My Dad wasn’t one for pomp and circumstance. All my life, I remember he didn’t want the formality of a funeral and a marker of his final resting place. He especially didn’t want people mourning him at the foot of an engraved headstone as a reminder that he was dead. And as I remember it, he loved using exaggerated words like blubbering and wailing to describe how people, meaning us, would be making a fuss over him. As I recall, relatives didn’t appreciate this way of thinking, but Dad was adamant and unrelenting.

Even the disappointment of his mother of him not wanting to be buried in the family plot could change his mind.

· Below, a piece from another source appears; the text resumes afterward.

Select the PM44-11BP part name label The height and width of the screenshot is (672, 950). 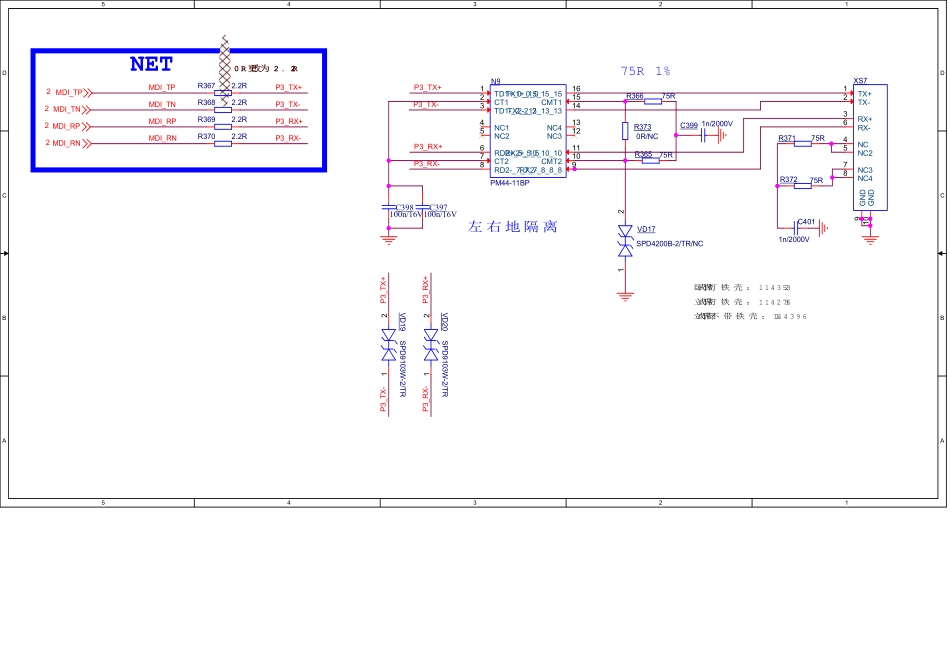pos(510,184)

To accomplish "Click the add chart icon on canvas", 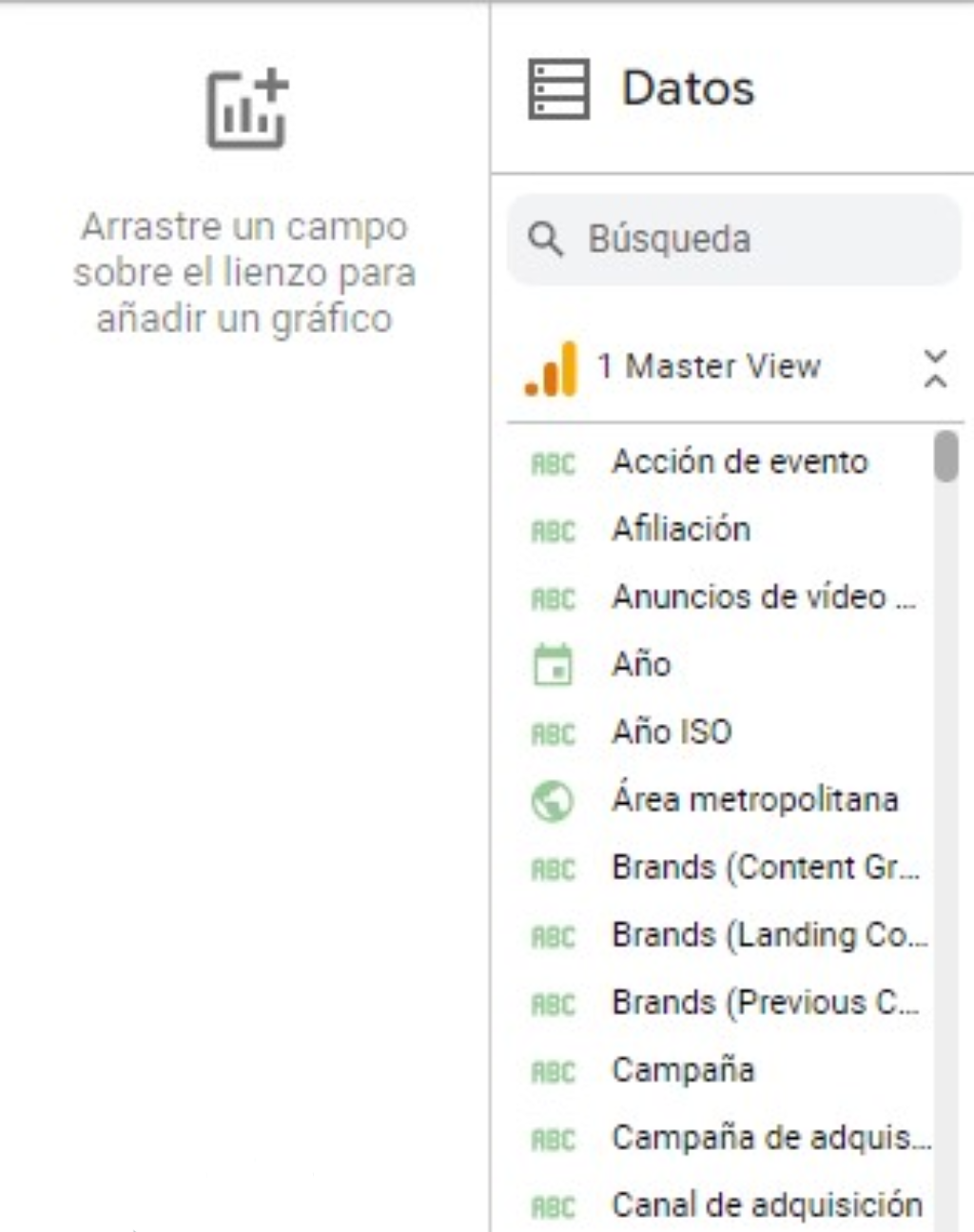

Dad literally just wanted to be cremated. And here’s where this gets bewildering and a little fascinating…

…for someone so adamant about people not mourning him, having no memorial and his remains to be ashes; he really didn’t care what happened thereafter! It didn’t stand to reason that he wouldn’t have planned this last detail of where he wanted his remains to be laid to rest. Oiy, Dad, oiy .

Dad had once explained he was not beholden to his city of birth or here, where he laid down roots as a young man, enough to be his final resting place. He had no personal desire of where or what was to become of his remains. Interestingly enough, he did have a special connection to a specific place in Old Strathcona. He took me there on occasion and spoke with fondness and such detail as he was walking me around his memories as we sat together on his hospital bed. I gently asked if he would like to rest there; and his only interest in the question was mistaken for me slowing him down. Dad told me to walk faster cause there was something else he wanted to show me and time was running out.

Sometime while back, Dad had mentioned the untimely death of a schoolmate in his youth and I learned this in part had jaded his view of loss and bereavement. Dad was angry that his dear friend died so young and so pointlessly. This had a great effect on him at such a tender age and stayed with him long after.

On one of our father/daughter trips to our hometown together, I asked Dad to take me to Gigi’s gravesite. He asked why of all the places to go, we should go there; he eventually gave in, and we went.

Dad felt this was an exercise in futility as I would merely be paying my respects to his father’s engraved headstone with remains in the ground. What was the point?

Dad could be so black and white on some things with no grey in the middle. Working in the research field, he was familiar with cadavers donated for science and reasoned that the remains were that of a shell, devoid of any human personality which made it special in life.

So to sum up, Dad felt there was no spiritual connection to the physical remains of a deceased being. And as for him, he would simply cease to exist when it was his time.

While I understood and appreciated this, I couldn’t reconcile what this had to do with us and how we may have wanted a commemorative marker to honor and recognize his presence on earth. (This would be that grey in the middle.)